This is the quicksort pseudocode in place: (calling quicksort with l = 1 and r = array length)

 Quicksort(l,r) -------------- IF rl>=1 THEN choose pivot element x of {x_l,x_l+1,...,x_r-1,x_r} order the array-segment x_l,...x_r in such a way that all elements < x are on the left side of x // line 6 all elements > x are on the right side of x // line 7 let m be the position of x in the 'sorted' array (as said in the two lines above) Quicksort(l,m-1); Quicksort(m+1,r) FI 

Then, the average time complexity is analyzed, choosing "<" - comparisons in lines 6 and 7 as the dominant operation in this algorithm, and finally comes to the conclusion that the average time complexity is O (n log n).
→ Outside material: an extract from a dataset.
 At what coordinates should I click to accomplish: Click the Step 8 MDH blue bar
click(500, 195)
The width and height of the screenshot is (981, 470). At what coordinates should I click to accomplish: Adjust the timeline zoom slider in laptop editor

Since the cost of the string "orders the segment of the array x_l, ... x_r in such a way that ..." is not taken into account (only an important operation is important when analyzing the time complexity if you want to find the boundaries), I think "because it has to make two passes list when it breaks it, "this is not a problem, just as your version of Haskell will take about twice as much of this step. The same is true for the operation application, and I agree that this does not add anything to the asymptotic costs:

Since the addition and section still have linear time complexity, even if they are inefficient.

For convenience, suppose this adds “n” to our time complexity costs, so that we have “O (n log n + n)”. Since there is a positive integer o so that n log n> n for all positive integers greater than o, it is true that you can evaluate n log n + n from above by 2 n log n and from below by n log n, therefore n log n + n = O (n log n).

In addition, the choice of the first element as a bar is not the best choice.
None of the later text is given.